If you’ve recently purchased a home, or are looking to buy, you know how tough the market is. The competition is intense, with there being more buyers than sellers. Finally, your offer on your “dream home” has been accepted. The paperwork is drafted and signed by both parties, life couldn’t be better. That is, until the closing date comes, and the seller refuses to close escrow. Now what? Don’t worry, as the buyer you have strong options. Here is an outline of the options a buyer has when the seller refuses close escrow:
Typically, sellers refuse to close escrow for one of two reasons. First, the market has fluctuated and they think they can get a higher price from a subsequent offer, so they refuse to close at the lower agreed upon price. Second, the seller has issues obtaining alternate housing, either due to lack of availability or a failed deal. Unless the buyer’s transaction with the seller is contingent on the seller obtaining alternate housing, which is rarely the case, the two reasons mentioned above do not relieve them of their duties to the buyer. A rise in the market value of the home or difficulty obtaining alternate housing is no excuse for the seller to fail to perform.

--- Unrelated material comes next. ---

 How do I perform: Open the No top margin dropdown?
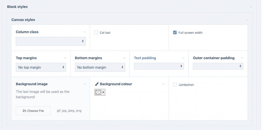point(41,67)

In the event that you are the buyer in this situation, there is relief for you. Most of the standard real estate purchase contract forms in California have a mandatory mediation provision, requiring the parties to mediate prior to initiating any court action. However, there are several exceptions to this. One of those includes the filing of a lawsuit for the purpose of recording a lis pendens. The lis pendens provides prospective buyers and lenders with notice that you have a pending action with the seller (Cal. Civil Code § 405.20). This limits the seller’s ability to try and sell the property to someone else at a higher price. The recording of a lis pendens can be costly as the lawsuit must be drafted and filed concurrently with the recording. The lis pendens provides a vital security measure, and may prevent an exorbitant amount of fees down the road when trying to obtain the property from a subsequent buyer. Well worth the up front cost when your dream home is at risk!

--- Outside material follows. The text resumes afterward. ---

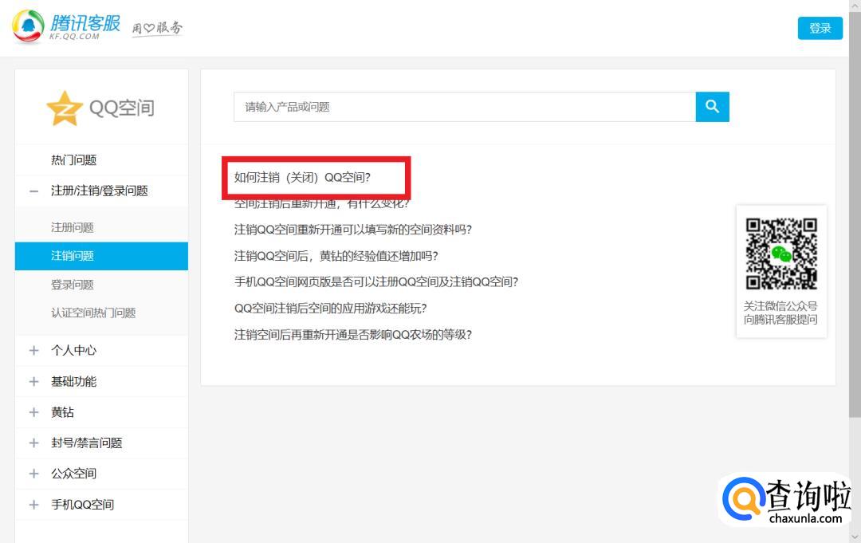Focus the 请输入产品或问题 search field

[464, 107]
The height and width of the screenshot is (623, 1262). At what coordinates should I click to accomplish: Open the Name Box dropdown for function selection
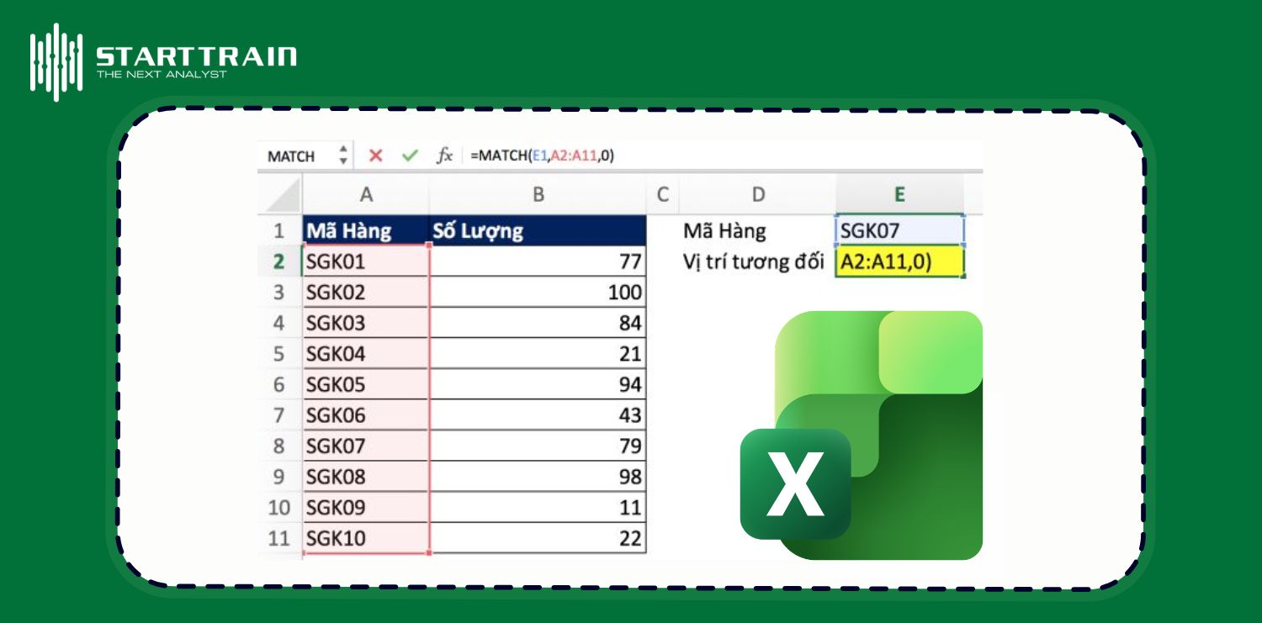(343, 156)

After the buyer files a lawsuit, the primary relief in these circumstances is called specific performance, and the relief acts just as it sounds. Specific performance is a legal remedy for breach of contract claims that require the seller to perform the contract, placing the buyer in a position they would have been in had the seller performed (Cal. Civil Code § 3384). The seller is then legally required to forfeit the property to the buyer. The courts in these cases grant specific performance instead of money damages due to the unique characteristics of real property, with money damages not adequately satisfying the buyer’s damages (Real Estate Analytics, LLC v. Vallas (2008) 160 Cal.App.4th 463).

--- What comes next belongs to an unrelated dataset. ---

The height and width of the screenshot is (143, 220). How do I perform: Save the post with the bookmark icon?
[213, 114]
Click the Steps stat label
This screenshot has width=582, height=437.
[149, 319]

Either during the pending lawsuit or as an alternative to it, the parties can participate in mediation. It is substantially less expensive than a trial or arbitration, and many parties come to an agreement and settle. The mediation process, however, can take weeks to coordinate, and there is no guarantee that the seller will agree to participate. Even more detrimental to the buyer, most parties agree to bear their own fees and costs of the mediation so if the buyer has out of pocket costs caused by the seller’s breach, the buyer may be waiving those costs as part of the mediation.
In contrast, the initiation of a court action to record a lis pendens can occur quickly after the seller’s default, and can provide some security to the buyers while they coordinate and schedule the mediation. And, as the liability is usually clear when the seller fails to perform, the contract provides for attorney fees to be awarded to the prevailing party. The procedures discussed above tend to be complex, and legal representation is encouraged. Becoming a homeowner is a major milestone in most people’s lives. Thankfully there are legal remedies to help buyers achieve this goal when they deal with unreasonable sellers.